_Problem requirements:_ Reproduce the lines below verbatim, beginning at the line that contains "Given: Open Користувачі participants list" and continuing through the last line, both ends included. Leave the pictures out of your output.
-- Start of Data shown --
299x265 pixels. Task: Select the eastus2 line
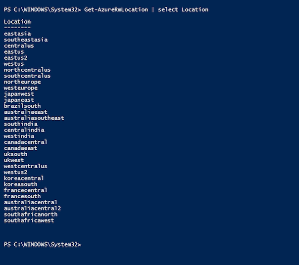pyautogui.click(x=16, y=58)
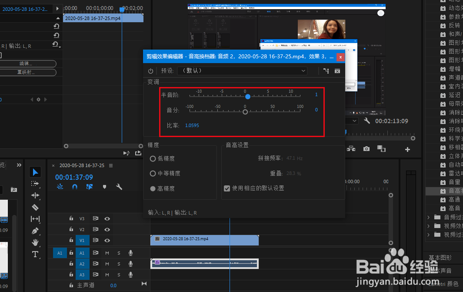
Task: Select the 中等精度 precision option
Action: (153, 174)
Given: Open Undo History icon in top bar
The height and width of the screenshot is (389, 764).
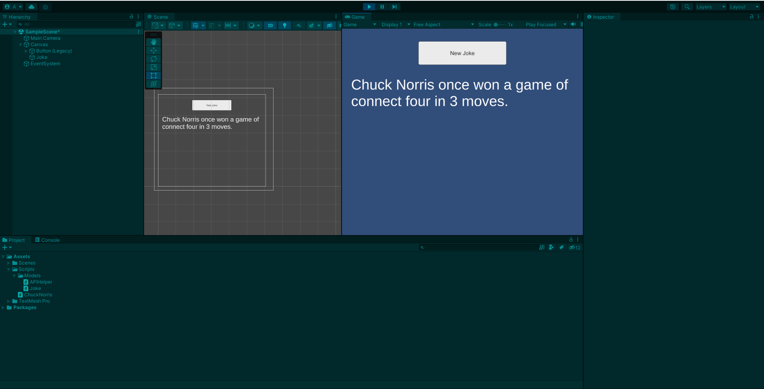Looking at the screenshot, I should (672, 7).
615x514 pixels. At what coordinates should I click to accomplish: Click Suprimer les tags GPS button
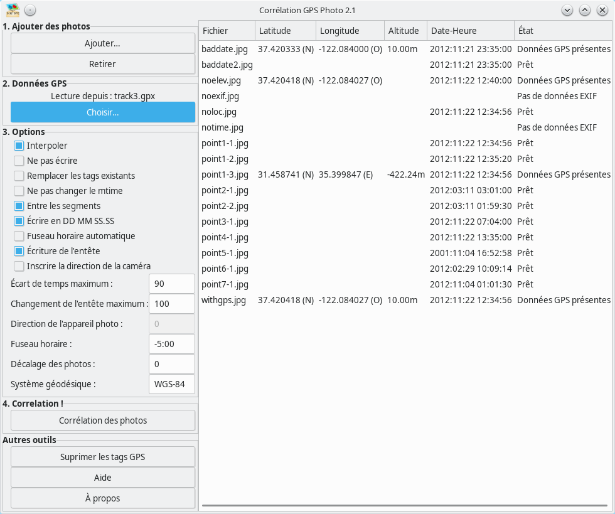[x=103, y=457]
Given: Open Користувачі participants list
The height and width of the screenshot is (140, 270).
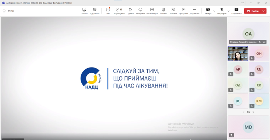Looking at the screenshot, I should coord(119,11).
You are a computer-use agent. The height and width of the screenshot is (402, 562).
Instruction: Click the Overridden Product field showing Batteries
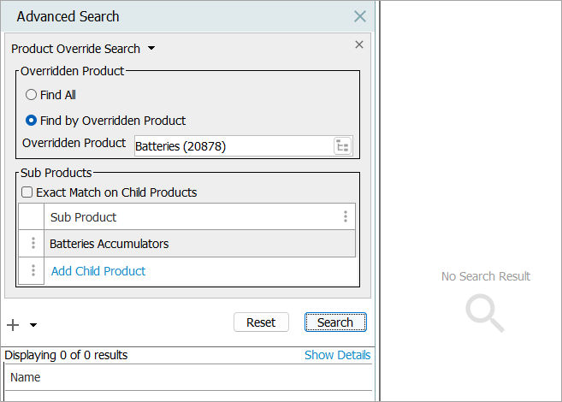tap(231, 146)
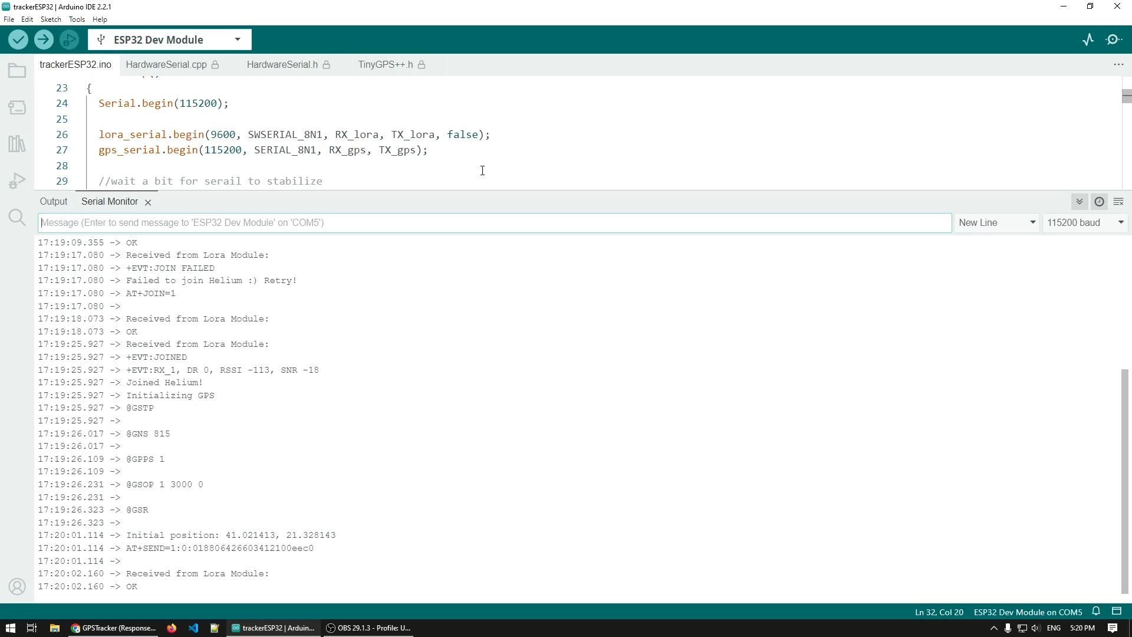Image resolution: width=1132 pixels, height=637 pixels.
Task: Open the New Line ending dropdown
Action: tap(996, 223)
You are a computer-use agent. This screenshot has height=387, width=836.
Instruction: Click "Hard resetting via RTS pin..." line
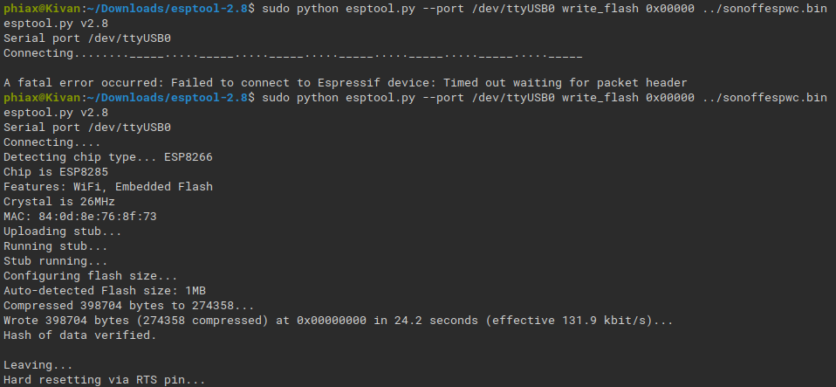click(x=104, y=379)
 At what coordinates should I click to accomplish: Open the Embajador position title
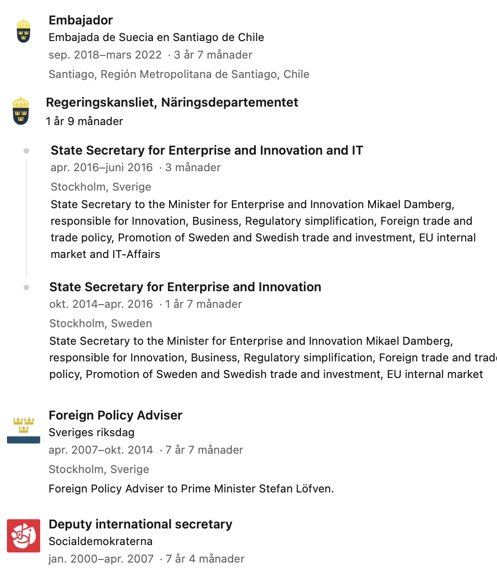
-- End of Data shown --
_Exercise output:_
Given: Open Користувачі participants list
The height and width of the screenshot is (140, 270).
Looking at the screenshot, I should coord(119,11).
You are a computer-use agent. The height and width of the screenshot is (402, 562).
Instruction: Click the Overridden Product field showing Batteries
tap(231, 146)
Image resolution: width=1132 pixels, height=637 pixels.
Task: Open the New Line ending dropdown
Action: tap(996, 223)
You are a computer-use agent. This screenshot has height=387, width=836.
Instruction: Click "Hard resetting via RTS pin..." line
click(x=104, y=379)
 At what coordinates should I click to accomplish: Open the Embajador position title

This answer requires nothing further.